- Marasia Location within Greece
- Coordinates: 41°40′N 26°28′E﻿ / ﻿41.667°N 26.467°E
- Country: Greece
- Administrative region: East Macedonia and Thrace
- Regional unit: Evros
- Municipality: Orestiada
- Municipal unit: Trigono

Population (2021)
- • Community: 80
- Time zone: UTC+2 (EET)
- • Summer (DST): UTC+3 (EEST)

= Marasia =

Marasia (Greek: Μαράσια, Turkish: Maraş, Bulgarian:Maраш) is a village in the northern part of the Evros regional unit in Greece. Marasia is part of the municipal unit of Trigono. It is situated between the rivers Evros and Ardas, close to their confluence. The Evros forms the border with Turkey here, and the Turkish city Edirne is 7 km to its east. Marasia is bypassed by the Greek National Road 51/E85 (Alexandroupoli - Orestiada - Ormenio - Svilengrad).

==History==
An Early Iron Age settlement with hand-glazed pottery with ribbed and incised decoration has been identified at the Phylakes site on the low-lying slope. During the Turkish occupation, it was a mixed village with Christian and Muslim residents.

The village is first mentioned by name in 1400 and recorded in a document of 1528 as a waqf of Sultan Murat II and later as a suburb of Adrianople. Its name comes from the Turkish word Maraş meaning suburb and the Turkish name of the village was Maraşköy (ie the village suburb). As a settlement it was officially mentioned in 1924 in Official Gazette 194A-14/08/1924 to be annexed to the then community of Kastaneon. According to the "Kallikratis" Program, it is the local community of Marasia that belongs to the municipal unit of Trigonos of the municipality of Orestiada and according to the 2011 census it had a population of 140 inhabitants.
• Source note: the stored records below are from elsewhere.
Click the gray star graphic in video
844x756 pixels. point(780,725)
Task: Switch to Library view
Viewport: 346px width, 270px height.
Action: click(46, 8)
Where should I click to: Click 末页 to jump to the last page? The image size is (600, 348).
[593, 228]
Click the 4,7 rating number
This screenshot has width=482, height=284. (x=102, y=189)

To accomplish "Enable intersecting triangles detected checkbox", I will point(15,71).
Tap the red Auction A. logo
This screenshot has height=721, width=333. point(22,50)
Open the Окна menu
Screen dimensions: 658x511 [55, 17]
After the Greek-Turkish population exchange of 1923, refugees settled mainly from Adrianople, but also from the rest of Eastern Thrace. It is the birthplace of the Maraslis family and of the merchant Grigorios Maraslis (1780-1851), one of the first settlers of Odessa citation pending.
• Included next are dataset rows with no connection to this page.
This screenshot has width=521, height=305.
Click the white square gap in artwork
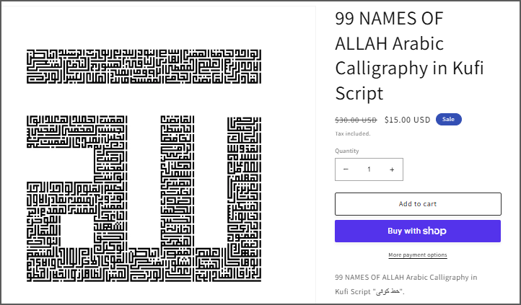76,231
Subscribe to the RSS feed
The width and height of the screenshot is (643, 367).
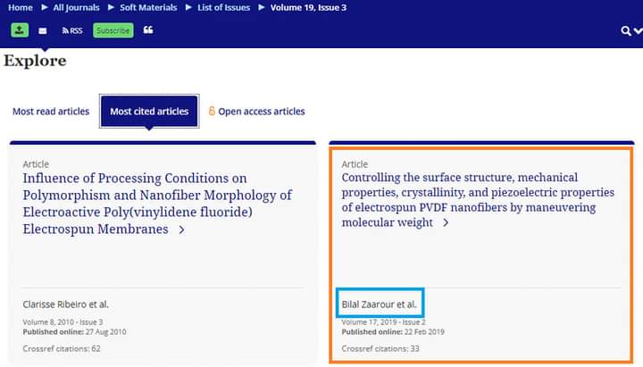[72, 30]
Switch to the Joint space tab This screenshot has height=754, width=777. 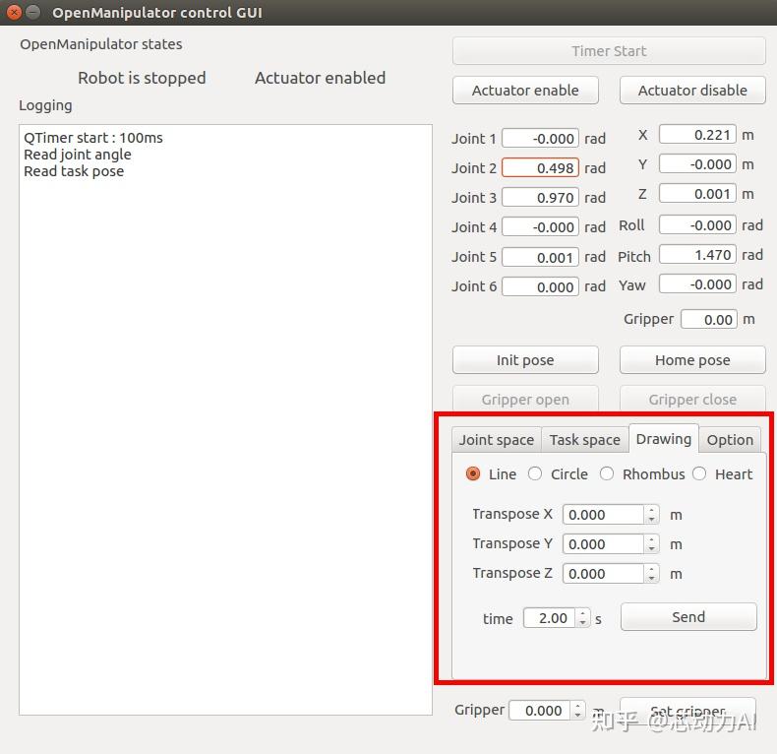(496, 440)
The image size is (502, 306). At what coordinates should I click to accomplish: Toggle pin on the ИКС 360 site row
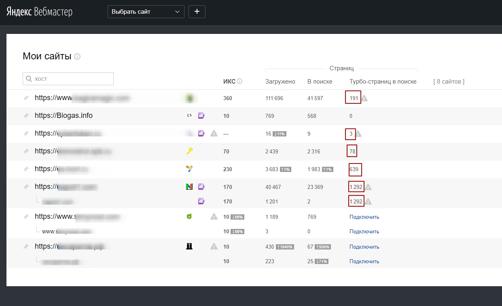tap(26, 98)
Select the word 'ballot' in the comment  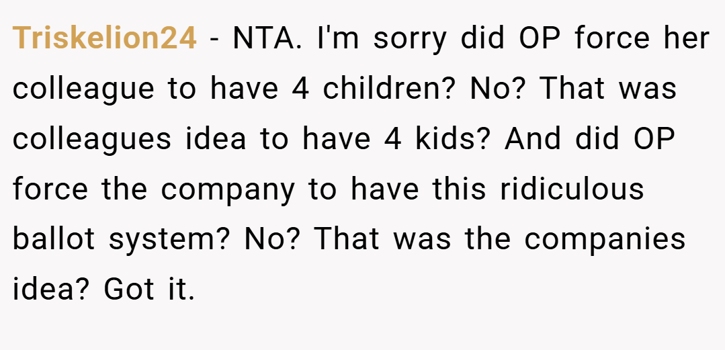coord(53,238)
The village became famous when in 2007 the Academy of Athens awarded the "Lady of Marasians" (Vasiliki Lampidou - Fotaki), who died on 21 June 2011, at the age of 107 and was buried with the honours of an active officer of the Armed Forces.

==Population==

| Year | Population |
|---|---|
| 1981 | 357 |
| 1991 | 323 |
| 2001 | 198 |
| 2011 | 140 |
| 2021 | 80 |

==Transport==

===Rail===
The community is served by Marasia railway station, one of the most northerly railway stations in Greece on the Alexandroupolis–Svilengrad line. There is currently no rail connection to Svilengrad via Marasia.